The task: Make an exact copy of the data below, leaving out every picture.

Given records:
▬▬▬▬▬▬▬▬▬▬
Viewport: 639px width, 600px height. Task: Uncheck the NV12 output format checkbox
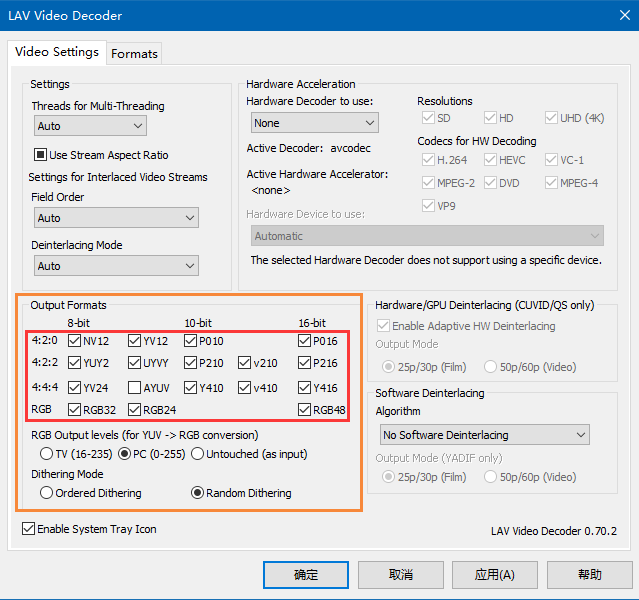point(75,341)
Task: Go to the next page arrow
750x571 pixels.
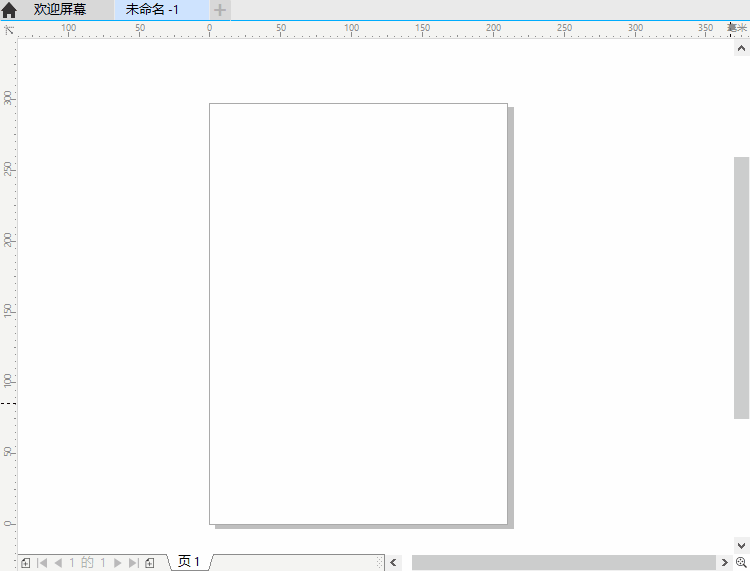Action: click(x=118, y=563)
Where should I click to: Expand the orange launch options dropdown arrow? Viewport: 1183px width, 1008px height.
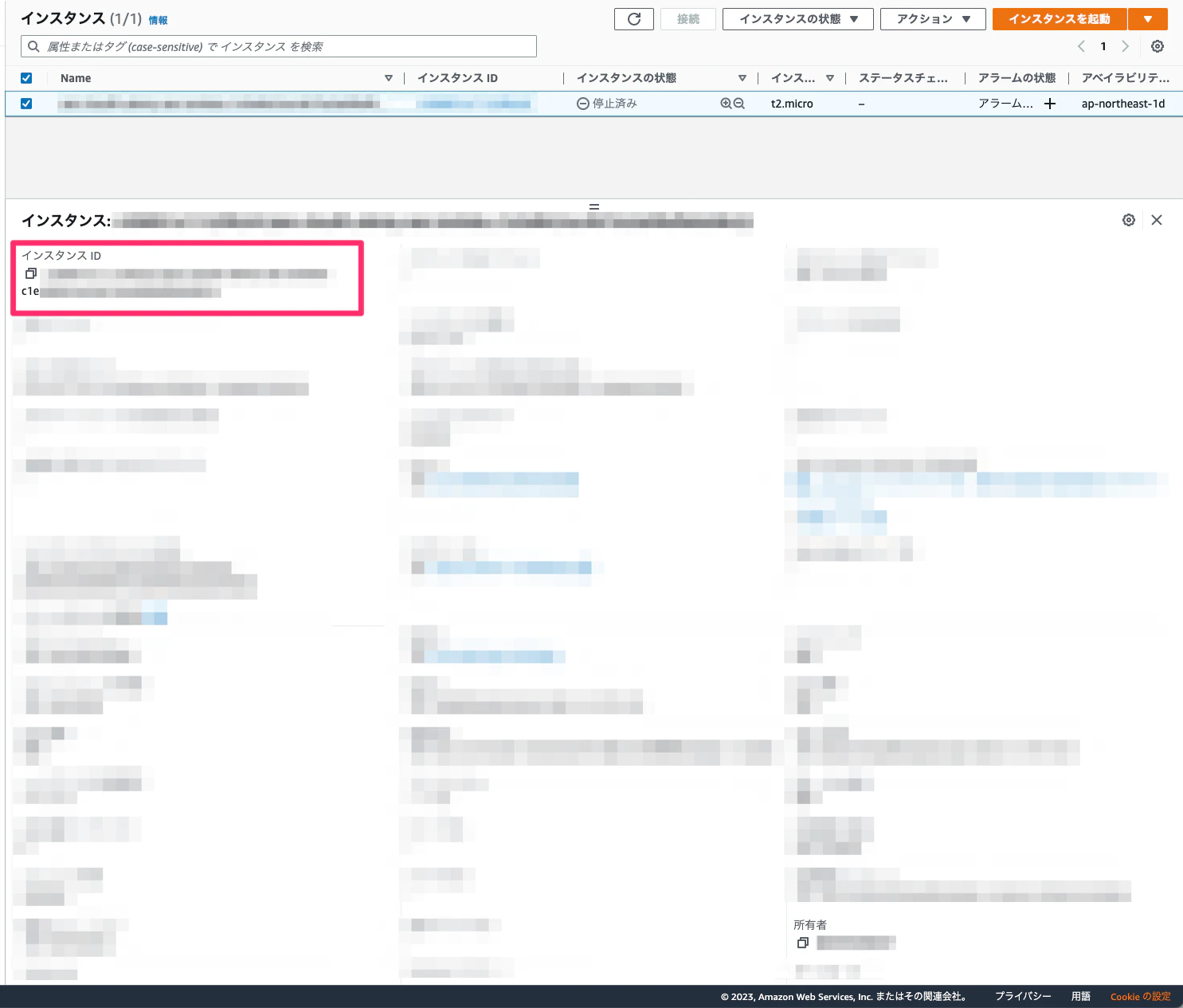pos(1148,18)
▬▬▬▬▬▬▬▬▬▬
Answer section:
Viewport: 639px width, 600px height. Task: Uncheck the NV12 output format checkbox
point(75,341)
Task: Go to the next page arrow
750x571 pixels.
Action: click(x=118, y=563)
Where should I click to: Expand the orange launch options dropdown arrow? Viewport: 1183px width, 1008px height.
pos(1148,18)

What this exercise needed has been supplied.